- [Exercise]:
Pick out each line of the data below that contains the word "with", and copy those lines.

- [The input]:
*-*-*

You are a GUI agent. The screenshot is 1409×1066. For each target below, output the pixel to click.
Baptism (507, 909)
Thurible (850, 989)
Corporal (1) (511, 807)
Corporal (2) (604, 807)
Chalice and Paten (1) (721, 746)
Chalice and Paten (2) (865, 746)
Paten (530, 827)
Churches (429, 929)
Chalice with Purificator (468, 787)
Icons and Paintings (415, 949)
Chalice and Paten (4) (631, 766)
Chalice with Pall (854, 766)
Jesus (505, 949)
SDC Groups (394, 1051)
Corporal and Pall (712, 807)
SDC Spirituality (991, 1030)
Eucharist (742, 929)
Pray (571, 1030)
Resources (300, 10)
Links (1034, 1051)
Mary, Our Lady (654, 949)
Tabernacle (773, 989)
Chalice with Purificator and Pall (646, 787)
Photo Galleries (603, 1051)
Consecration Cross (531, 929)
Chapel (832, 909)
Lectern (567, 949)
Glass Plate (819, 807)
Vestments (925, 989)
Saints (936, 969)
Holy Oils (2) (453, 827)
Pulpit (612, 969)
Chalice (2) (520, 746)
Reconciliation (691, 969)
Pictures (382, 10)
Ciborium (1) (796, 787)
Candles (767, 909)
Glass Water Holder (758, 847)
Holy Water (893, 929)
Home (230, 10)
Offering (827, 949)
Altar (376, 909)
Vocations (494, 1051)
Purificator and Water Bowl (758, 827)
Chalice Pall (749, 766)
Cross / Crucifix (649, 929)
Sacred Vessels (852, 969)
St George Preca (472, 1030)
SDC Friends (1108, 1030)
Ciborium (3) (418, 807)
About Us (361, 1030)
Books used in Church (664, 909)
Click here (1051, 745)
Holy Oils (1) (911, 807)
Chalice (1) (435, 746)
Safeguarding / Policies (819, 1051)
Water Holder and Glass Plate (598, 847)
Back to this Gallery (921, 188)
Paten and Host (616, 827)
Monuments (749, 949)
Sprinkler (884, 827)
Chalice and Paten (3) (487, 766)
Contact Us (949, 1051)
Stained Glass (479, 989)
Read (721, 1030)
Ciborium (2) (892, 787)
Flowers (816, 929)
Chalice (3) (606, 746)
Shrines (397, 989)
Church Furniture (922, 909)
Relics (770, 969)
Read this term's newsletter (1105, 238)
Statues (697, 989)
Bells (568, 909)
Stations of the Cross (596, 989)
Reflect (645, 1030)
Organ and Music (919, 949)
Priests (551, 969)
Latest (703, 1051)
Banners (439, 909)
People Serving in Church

*-*-*

- [Result of the task]:
Chalice with Purificator (468, 787)
Chalice with Pall (854, 766)
Chalice with Purificator and Pall (646, 787)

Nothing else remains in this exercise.